RECORDS SHOWN ->
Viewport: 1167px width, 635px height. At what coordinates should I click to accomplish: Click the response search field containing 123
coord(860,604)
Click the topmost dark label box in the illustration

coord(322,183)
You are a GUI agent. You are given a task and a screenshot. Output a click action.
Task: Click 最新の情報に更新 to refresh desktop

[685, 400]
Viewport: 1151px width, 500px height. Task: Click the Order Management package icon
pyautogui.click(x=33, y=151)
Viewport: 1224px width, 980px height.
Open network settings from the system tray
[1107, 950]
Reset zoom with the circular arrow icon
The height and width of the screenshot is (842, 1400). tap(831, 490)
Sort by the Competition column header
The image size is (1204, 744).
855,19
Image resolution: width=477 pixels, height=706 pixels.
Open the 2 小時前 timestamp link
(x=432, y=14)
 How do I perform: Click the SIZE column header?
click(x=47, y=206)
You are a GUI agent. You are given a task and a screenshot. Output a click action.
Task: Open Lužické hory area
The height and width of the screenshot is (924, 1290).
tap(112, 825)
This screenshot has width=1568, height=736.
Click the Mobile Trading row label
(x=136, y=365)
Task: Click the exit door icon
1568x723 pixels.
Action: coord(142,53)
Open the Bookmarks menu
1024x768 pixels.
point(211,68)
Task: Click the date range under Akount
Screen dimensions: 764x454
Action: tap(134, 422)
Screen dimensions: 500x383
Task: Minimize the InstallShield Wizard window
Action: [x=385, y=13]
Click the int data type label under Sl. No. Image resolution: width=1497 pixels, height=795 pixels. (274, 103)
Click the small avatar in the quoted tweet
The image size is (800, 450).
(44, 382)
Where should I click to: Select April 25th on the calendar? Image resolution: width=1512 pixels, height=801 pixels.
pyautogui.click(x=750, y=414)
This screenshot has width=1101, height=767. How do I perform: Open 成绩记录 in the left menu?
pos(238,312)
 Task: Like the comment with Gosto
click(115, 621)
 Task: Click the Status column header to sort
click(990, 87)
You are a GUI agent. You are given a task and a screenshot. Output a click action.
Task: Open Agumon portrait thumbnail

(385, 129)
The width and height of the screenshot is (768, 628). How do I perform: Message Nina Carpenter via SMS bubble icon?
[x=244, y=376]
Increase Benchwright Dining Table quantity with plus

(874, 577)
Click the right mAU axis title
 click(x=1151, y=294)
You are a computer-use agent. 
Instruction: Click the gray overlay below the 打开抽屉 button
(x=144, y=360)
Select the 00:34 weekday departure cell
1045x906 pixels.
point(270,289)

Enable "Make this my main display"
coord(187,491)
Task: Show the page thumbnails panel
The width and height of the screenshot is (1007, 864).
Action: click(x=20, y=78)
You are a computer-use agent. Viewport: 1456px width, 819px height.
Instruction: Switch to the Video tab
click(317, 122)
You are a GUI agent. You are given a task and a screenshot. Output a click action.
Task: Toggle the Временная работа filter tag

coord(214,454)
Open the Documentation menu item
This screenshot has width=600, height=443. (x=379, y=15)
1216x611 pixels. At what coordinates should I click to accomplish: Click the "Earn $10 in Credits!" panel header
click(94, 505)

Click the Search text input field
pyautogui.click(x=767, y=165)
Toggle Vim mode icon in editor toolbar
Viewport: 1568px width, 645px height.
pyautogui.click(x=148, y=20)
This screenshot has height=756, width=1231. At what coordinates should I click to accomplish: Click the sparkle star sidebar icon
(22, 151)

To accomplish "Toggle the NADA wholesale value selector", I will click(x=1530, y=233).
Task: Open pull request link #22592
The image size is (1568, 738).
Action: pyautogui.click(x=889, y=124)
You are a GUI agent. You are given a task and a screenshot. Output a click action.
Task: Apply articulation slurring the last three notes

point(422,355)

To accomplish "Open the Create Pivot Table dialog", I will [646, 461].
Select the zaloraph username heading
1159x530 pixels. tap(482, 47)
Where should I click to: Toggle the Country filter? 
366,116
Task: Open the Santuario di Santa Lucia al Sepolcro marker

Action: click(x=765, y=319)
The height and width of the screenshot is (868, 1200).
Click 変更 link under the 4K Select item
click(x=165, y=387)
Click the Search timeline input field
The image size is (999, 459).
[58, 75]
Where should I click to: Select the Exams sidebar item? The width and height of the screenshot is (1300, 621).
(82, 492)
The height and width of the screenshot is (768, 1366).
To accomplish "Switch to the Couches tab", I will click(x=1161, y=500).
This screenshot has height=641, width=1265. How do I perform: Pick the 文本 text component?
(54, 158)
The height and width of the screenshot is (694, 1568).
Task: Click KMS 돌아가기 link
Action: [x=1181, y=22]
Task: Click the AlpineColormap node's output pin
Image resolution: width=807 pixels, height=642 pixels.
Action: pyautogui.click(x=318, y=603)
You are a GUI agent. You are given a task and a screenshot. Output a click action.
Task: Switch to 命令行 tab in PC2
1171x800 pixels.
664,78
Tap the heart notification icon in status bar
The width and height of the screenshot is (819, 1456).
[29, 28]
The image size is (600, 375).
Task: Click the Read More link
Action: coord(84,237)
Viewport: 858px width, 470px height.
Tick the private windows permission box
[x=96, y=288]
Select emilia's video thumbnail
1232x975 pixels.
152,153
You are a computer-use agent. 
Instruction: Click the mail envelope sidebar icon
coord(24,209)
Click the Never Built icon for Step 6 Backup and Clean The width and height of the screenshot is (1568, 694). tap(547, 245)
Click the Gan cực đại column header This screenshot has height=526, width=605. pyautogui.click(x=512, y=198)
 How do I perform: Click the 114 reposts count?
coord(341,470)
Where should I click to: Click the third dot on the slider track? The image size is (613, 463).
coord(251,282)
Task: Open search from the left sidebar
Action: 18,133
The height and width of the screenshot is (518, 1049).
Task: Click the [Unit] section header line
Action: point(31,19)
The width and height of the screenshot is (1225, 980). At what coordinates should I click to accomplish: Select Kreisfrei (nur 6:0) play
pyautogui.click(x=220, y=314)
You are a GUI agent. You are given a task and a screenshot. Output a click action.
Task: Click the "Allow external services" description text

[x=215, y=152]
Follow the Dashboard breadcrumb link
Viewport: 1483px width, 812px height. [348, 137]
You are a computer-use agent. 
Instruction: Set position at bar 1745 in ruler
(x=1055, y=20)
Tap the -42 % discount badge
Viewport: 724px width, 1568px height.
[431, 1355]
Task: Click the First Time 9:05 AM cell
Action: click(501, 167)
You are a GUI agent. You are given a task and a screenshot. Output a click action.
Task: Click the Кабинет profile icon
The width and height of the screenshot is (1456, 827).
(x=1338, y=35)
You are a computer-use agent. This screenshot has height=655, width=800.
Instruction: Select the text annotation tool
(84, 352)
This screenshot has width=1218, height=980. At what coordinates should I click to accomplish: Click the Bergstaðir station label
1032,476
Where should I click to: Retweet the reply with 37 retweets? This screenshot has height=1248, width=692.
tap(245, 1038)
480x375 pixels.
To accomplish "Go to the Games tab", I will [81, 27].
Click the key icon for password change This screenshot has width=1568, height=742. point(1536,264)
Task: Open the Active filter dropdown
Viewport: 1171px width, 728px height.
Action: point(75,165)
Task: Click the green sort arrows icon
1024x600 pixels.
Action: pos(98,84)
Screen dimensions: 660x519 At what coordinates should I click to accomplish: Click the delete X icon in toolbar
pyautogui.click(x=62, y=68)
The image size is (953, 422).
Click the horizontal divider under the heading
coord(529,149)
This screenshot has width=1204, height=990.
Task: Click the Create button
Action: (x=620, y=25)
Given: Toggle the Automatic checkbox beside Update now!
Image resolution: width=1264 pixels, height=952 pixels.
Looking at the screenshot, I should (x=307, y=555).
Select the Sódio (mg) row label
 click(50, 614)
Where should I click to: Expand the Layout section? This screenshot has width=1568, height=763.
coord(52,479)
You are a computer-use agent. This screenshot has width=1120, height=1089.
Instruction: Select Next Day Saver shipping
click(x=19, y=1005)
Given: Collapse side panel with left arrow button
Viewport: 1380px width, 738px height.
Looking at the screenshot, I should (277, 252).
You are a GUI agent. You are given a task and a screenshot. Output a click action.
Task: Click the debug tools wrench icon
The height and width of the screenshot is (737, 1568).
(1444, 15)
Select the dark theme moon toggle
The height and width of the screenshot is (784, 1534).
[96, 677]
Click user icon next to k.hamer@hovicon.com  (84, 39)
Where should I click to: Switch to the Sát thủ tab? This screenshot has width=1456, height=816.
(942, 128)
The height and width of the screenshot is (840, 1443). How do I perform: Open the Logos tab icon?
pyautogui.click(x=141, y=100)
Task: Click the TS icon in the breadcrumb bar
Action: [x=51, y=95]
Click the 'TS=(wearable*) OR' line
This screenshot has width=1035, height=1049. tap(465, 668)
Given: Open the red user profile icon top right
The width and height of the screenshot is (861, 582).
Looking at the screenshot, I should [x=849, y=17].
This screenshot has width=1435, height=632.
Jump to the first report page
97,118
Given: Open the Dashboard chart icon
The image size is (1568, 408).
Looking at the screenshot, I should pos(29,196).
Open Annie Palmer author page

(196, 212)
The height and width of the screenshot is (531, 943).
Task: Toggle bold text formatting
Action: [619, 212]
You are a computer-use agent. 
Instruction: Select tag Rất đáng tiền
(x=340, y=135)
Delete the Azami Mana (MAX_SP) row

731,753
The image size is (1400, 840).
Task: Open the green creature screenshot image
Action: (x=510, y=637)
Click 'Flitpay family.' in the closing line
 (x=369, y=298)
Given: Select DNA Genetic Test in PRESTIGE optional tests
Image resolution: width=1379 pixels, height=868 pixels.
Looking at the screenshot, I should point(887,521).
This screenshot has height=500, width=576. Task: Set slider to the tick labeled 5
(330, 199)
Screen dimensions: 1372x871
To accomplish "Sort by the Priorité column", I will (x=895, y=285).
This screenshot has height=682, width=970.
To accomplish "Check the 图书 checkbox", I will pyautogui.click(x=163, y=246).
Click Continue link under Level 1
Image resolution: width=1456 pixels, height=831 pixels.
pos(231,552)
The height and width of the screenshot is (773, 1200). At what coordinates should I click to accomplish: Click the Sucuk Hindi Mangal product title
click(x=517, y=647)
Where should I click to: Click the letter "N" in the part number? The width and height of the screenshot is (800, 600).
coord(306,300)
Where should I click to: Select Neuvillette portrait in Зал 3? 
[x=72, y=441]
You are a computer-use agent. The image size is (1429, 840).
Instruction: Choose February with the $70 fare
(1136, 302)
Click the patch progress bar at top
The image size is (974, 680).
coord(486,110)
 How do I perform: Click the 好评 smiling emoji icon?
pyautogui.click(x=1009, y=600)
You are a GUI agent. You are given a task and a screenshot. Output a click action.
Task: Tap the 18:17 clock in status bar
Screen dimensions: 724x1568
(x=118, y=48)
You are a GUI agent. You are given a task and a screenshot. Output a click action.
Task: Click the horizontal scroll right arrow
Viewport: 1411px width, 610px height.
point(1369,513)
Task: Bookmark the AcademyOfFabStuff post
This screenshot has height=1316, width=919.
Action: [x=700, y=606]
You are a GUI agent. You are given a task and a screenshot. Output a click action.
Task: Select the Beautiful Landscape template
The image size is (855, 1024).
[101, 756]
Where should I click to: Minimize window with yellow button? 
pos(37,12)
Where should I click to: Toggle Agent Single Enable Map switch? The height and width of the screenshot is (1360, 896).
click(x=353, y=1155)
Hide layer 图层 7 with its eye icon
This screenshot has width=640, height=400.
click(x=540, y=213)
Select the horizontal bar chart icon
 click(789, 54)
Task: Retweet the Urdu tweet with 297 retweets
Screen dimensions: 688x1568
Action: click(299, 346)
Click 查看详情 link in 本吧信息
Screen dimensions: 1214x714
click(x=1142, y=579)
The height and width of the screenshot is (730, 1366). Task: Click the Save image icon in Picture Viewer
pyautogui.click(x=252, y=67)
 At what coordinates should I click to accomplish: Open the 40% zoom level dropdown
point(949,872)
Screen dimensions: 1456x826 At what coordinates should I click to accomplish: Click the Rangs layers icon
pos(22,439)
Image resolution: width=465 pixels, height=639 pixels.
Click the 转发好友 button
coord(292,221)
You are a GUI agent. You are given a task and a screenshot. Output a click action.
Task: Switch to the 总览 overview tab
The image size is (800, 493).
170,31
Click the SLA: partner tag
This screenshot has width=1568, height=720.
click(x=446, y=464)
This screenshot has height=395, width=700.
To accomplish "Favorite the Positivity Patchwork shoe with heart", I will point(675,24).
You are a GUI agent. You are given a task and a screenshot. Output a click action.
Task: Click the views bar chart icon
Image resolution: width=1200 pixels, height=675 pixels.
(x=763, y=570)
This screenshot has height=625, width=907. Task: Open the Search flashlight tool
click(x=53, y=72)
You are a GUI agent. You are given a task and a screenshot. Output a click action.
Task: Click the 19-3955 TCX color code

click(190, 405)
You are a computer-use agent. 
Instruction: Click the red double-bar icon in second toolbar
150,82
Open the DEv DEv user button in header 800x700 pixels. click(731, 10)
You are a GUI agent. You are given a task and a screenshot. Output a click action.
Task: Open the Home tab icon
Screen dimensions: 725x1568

WHAT THE TASK ASKS ->
The expected output is the exact run of lines from the start of the entries through the line with "Image resolution: width=477", inclusive.

SOLUTION TO THIS PROBLEM ->
Viewport: 1167px width, 635px height. At what coordinates should I click to accomplish: Click the response search field containing 123
coord(860,604)
Click the topmost dark label box in the illustration

coord(322,183)
You are a GUI agent. You are given a task and a screenshot. Output a click action.
Task: Click 最新の情報に更新 to refresh desktop

[685, 400]
Viewport: 1151px width, 500px height. Task: Click the Order Management package icon
pyautogui.click(x=33, y=151)
Viewport: 1224px width, 980px height.
Open network settings from the system tray
[1107, 950]
Reset zoom with the circular arrow icon
The height and width of the screenshot is (842, 1400). tap(831, 490)
Sort by the Competition column header
The image size is (1204, 744).
855,19
Image resolution: width=477 pixels, height=706 pixels.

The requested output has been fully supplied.